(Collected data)
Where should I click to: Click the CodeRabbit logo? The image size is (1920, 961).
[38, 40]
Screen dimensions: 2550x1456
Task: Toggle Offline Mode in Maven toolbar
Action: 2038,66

WORK INSTRUCTIONS - For each record above, write it out again exactly.

WRITTEN SOLUTION -
Where should I click to: Click the CodeRabbit logo? The image size is (1920, 961).
[38, 40]
Screen dimensions: 2550x1456
Task: Toggle Offline Mode in Maven toolbar
Action: 2038,66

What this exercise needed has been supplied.